7 Proven Scalability Practices from eBay’s Architecture
This article shares eBay’s seven core scalability best practices—including functional partitioning, horizontal sharding, avoiding distributed transactions, asynchronous decoupling, stream processing, virtualization, and smart caching—to help architects design highly available, cost‑effective systems that can handle billions of daily requests.
At eBay, scalability is a daily architectural pressure, with billions of page views and petabytes of data requiring a design where resource consumption grows linearly (or better) with load.
Best Practice #1: Partition by Function
Group related functionality together and separate unrelated parts, reducing coupling and allowing independent scaling of each function.

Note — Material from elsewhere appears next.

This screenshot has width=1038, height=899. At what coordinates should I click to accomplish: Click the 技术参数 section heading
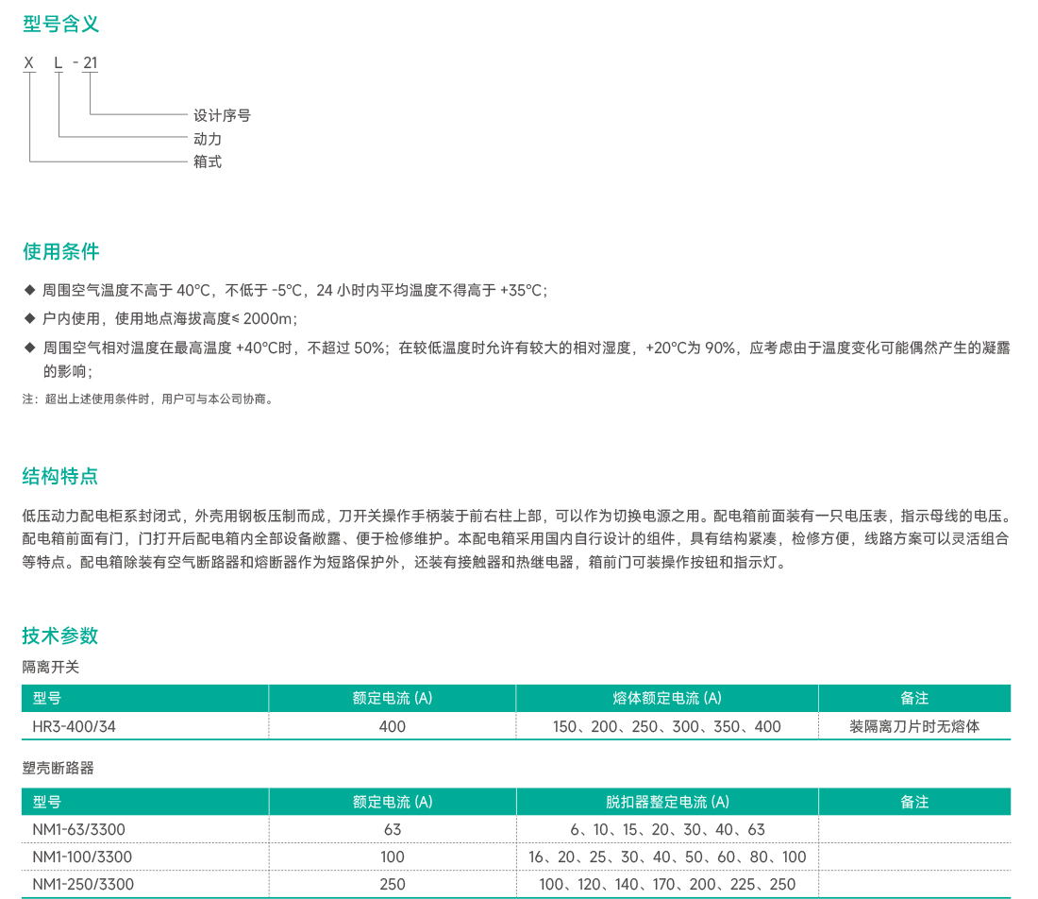[x=60, y=636]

At the code level, JARs, packages, and bundles isolate features. At the application level, eBay runs sales, bidding, and search in separate server pools—about 16,000 servers split into 220 pools—enabling targeted scaling and resource isolation.
Similarly, databases are partitioned: user, product, and purchase data reside on distinct logical databases across 400 physical hosts, allowing independent scaling of each data type.
Best Practice #2: Horizontal Sharding
Beyond functional partitioning, workloads must be broken into smaller, manageable units. Stateless application servers are load‑balanced, and adding capacity is as simple as provisioning more servers.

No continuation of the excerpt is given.